WGA Viewer software from Duke University

A genome-wide association (GWA) study often involves analyzing the effects of 100,000s of single nucleotide polymorphisms (SNPs) on a disease outcome or trait. Visualizing such high density data can often prove tricky, especially if the investigator is interested in specific regions.

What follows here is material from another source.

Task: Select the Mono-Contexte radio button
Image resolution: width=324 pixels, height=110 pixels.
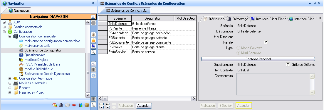Action: tap(238, 48)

I have recently discovered a free tool called WGAviewer from the Duke University (http://people.genome.duke.edu/~dg48/WGAViewer/) that can greatly help with the visualization part (it does not perform any analysis). The software is based on Java so should be platform independent (I only used and tested it for Windows so far). Some of the key features includes:

  1. QQ plots
  2. Manhattan plots with *interactive zoom* in and out
  3. Zoom to a region by gene name or region easily and visualize results
  4. Ablity to select and annotate the top N snps
  5. Automatic update of annotation on Ensembl and HapMap data
  6. Calculate LD linkage for a particular region etc
  7. Take publication quality snapshot pictures

One of the hassles I found was formatting the data for input. The documentations suggest several ways of making the data input using MAP files etc in the manual. However, the easiest way I found was to simply create a space-separated ASCII file (using R or even Excel) with the following columns: rsid, chromosome (1-22, X, Y, XY, M), Map (coordinate on the chromosome) and -logP (log base 10 of p-values).

SNP chromosome Map -logP
MitoA10045G M 10045 2.04858284222835
MitoT9900C M 9900 0.233064674990652
MitoT9951C M 9951 0.0641728753170715
rs1000000 12 125456933 1.16139248878691
rs10000010 4 21227772 0.149317624784192
rs10000023 4 95952929 1.15832462919552
rs10000030 4 103593179 0.106028436059944
rs10000041 4 165841405 0.221366644208304
rs1000007 2 237416793 0.213983677592946

You will need to create and load one file per analysis which is bit annoying if you have many analyses to visualize. I hope they add new features to visualize and (even better) compare different results in the near future. Imagine being able to superimpose manhattan plots from two different studies or techniques together!